En el tiempo que llevo en México, nadie había hecho referencia antes a los sacrificios humanos practicados por los aztecas. Pero en cuanto hay ocasión, recibo por parte de las gentes más sencillas reprimendas retroactivas por la avaricia y crueldad de un Cortés a quien nadie ha dedicado una miserable estatua en DF. Ha pasado a la historia oficial mejicana como el gran villano, olvidando interesadamente que si un hombre con menos de 800 hombres bajo su mando pudo derrotar a todo un aguerrido imperio fue porque el resto de los pueblos indios lo usaron contra sus verdaderos enemigos: los aztecas de Moctezuma, a quien su propio pueblo lapidó cuando lo creyeron cómplice de los españoles. En 1520 no vivían en el mejor tiempo posible, sino bajo un régimen feudal de terror y esclavitud.

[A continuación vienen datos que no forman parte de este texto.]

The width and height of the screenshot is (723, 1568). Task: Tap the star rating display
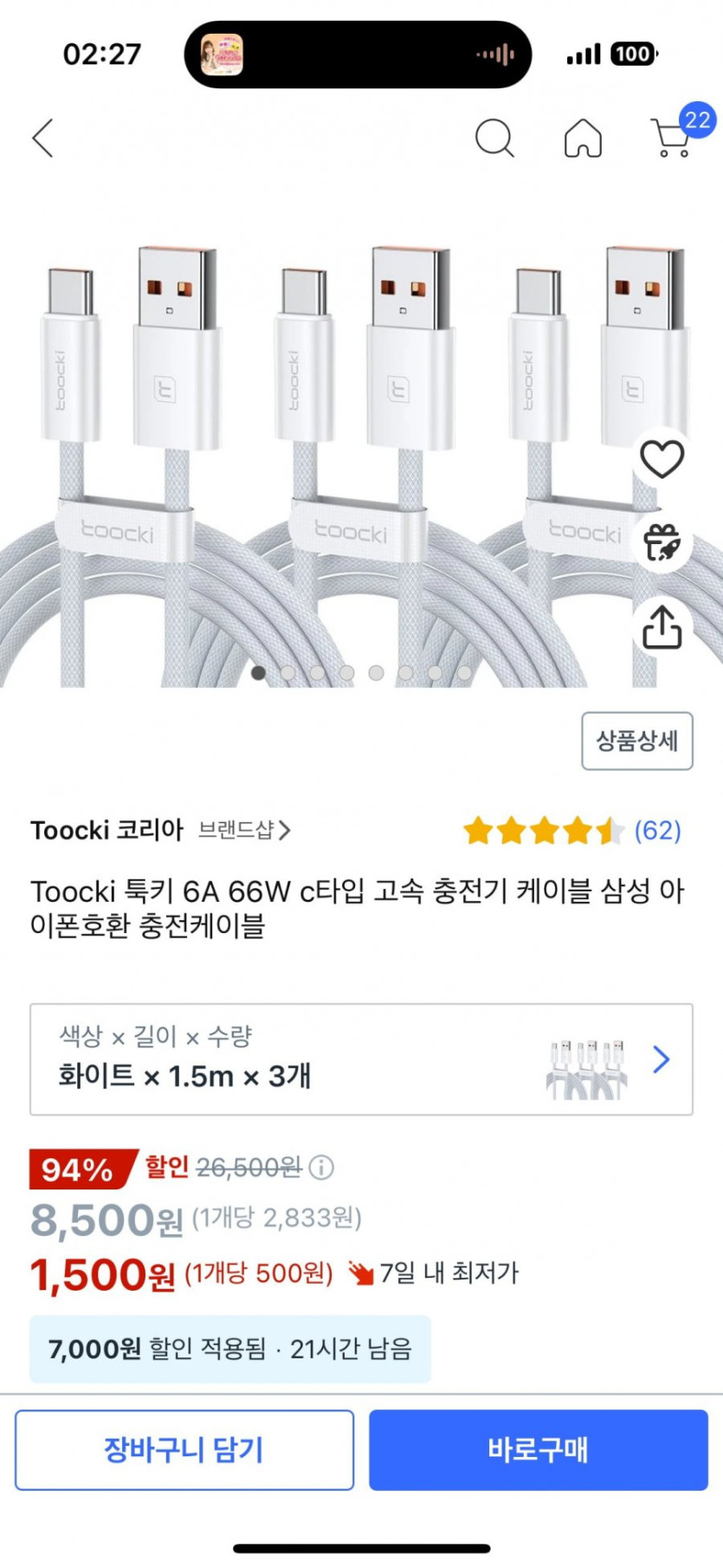point(543,831)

Con total convicción he oído decir que a Moctezuma le dieron tor­mento quemándole los pies o que lo mató el mismo Cortés cuando es rigurosamente inexacto. Se trata de una mitificación. Me resulta paradójico comprobar que el ciudadano mejicano piensa que el Gobierno, cualquier Gobierno, le ha estado mintiendo sistemáticamente duran­te setenta años, pero sin embargo, ese mismo mejicano escéptico, abrumado por la corrupción, la inseguridad y la crisis económica, no desconfía ni de una coma del relato histórico construido durante esos setenta años por ese mismo Gobierno del que no se cree una palabra en el resto de los asuntos.

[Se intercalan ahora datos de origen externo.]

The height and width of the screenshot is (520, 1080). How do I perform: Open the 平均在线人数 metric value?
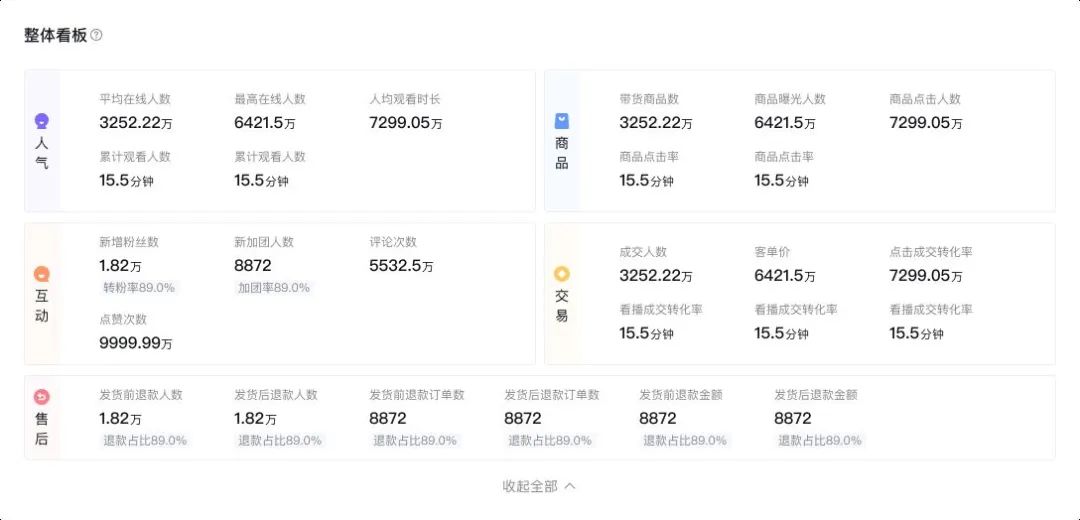[136, 123]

Estando tan íntimamente acendrada esta tergiversación histó­rica, que ha acabado calando incluso en algunos españoles, es absurdo pretender rebatirla. Hay que convenir que al mejicano medio no se le puede convencer de lo contrario. Sería tanto como intentar mudar su esencial cultural. Por eso creo que tampoco es conveniente el intentarlo y que lo procedente es aceptarle tal cual es por cuanto el convencimiento de haber padecido en propia carne injusticias por los españoles, de los que desciende al menos tanto como de los indígenas origi­narios, no le resta un gramo de sincera amabilidad y simpatía hacia el extranjero.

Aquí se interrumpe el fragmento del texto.